CAUTIONARY NOTE REGARDING FORWARD-LOOKING STATEMENTS

This announcement contains certain forward-looking statements with respect to Bayanat and Yahsat. These forward-looking statements can be identified by the fact that they do not relate only to historical or current facts.

 

Forward-looking statements often use words such as "anticipate", "target", "expect", "estimate", "intend", "plan", "will", "goal", "believe", "aim", "may", "would", "could" or "should" or other words of similar meaning or the negative thereof. Forward-looking statements in this announcement include, without limitation, statements relating to the following: (i) preliminary synergy estimates, expenses, financial conditions and future prospects; (ii) business and management strategies and the expansion and growth of the operations of the company (Bayanat); and (iii) the transaction, the issue of the new Bayanat shares, related matters and the dates on which events are expected to occur.

 

These forward-looking statements involve known and unknown risks, uncertainties and other factors which may cause the actual results, performance or achievements of any such person, industry results, strategies or events, to be materially different from any results, performance, achievements or other events or factors expressed or implied by such forward-looking statements.
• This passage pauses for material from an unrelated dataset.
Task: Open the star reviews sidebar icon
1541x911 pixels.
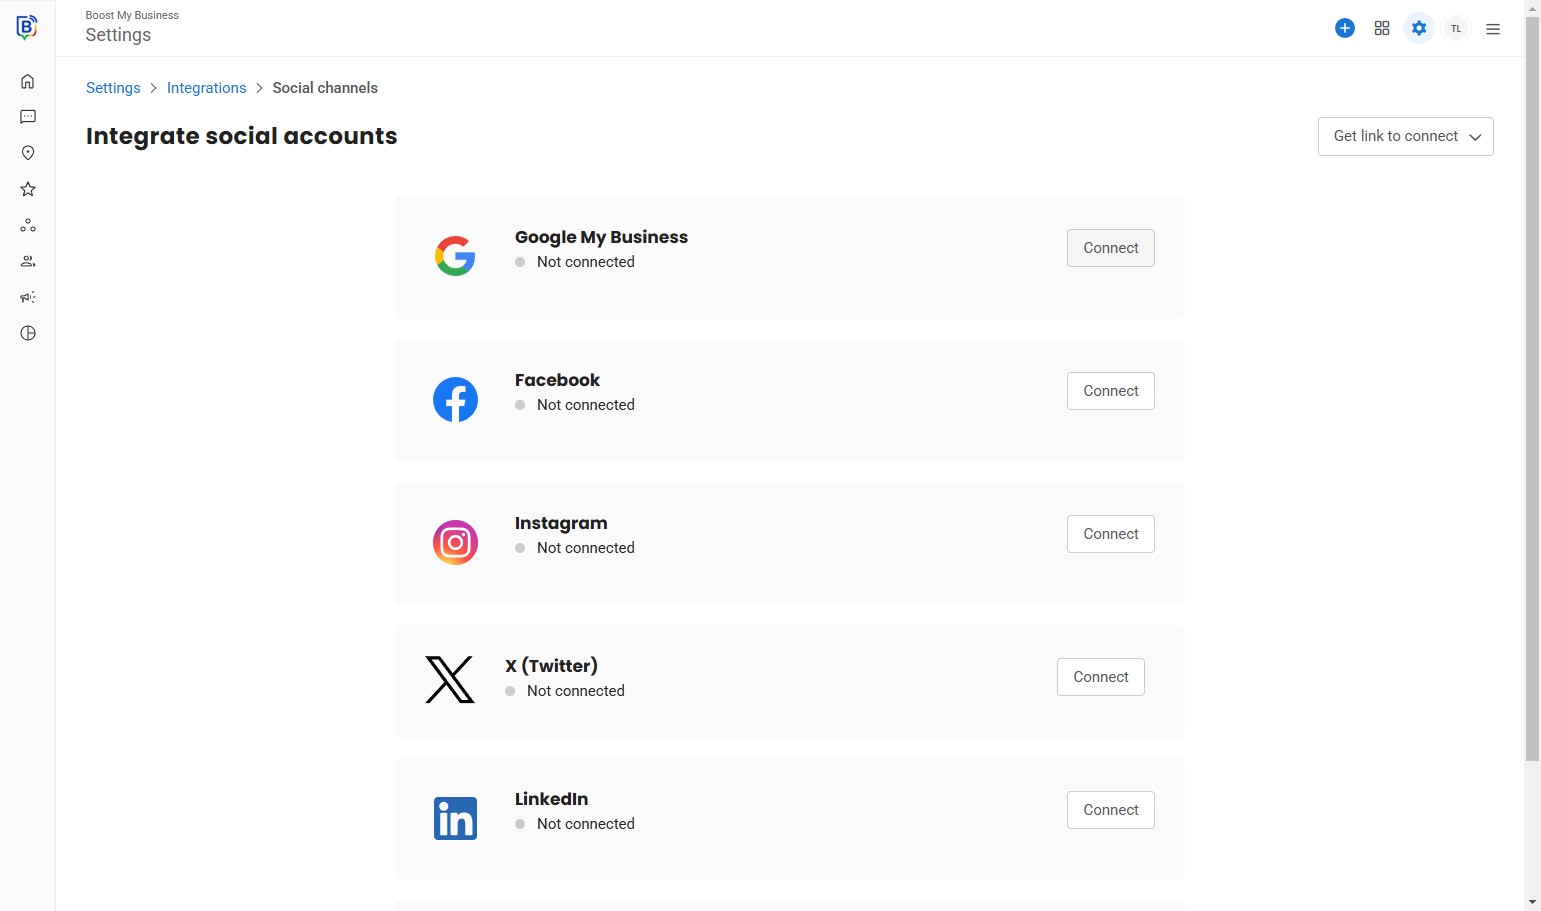Action: click(x=28, y=189)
Many of the risks and uncertainties relating to forward-looking statements are beyond Bayanat or Yahsat’s ability to control or estimate precisely, such as future market conditions and the behaviours of other market participants, and therefore undue reliance should not be placed on such statements.

 

Forward-looking statements are not guarantees of future performance. They have not, unless otherwise indicated,been reviewed by the auditors of Bayanat or Yahsat. Forward-looking statements are based on numerous assumptions, including assumptions regarding the present and future business strategies of Bayanat and Yahsat and the environment in which each will operate in the future. All subsequent oral or written forward-looking statements made by or attributable to Bayanat or Yahsat or any persons acting on their behalf are expressly qualified in their entirety by the cautionary statement above.

 

More information about such risks and uncertainties will be included in the Shareholder Circular.

 

None of Bayanat or Yahsat assume any obligation to, and do not intend to, update any forward-looking statements, except as required pursuant to applicable law and regulation.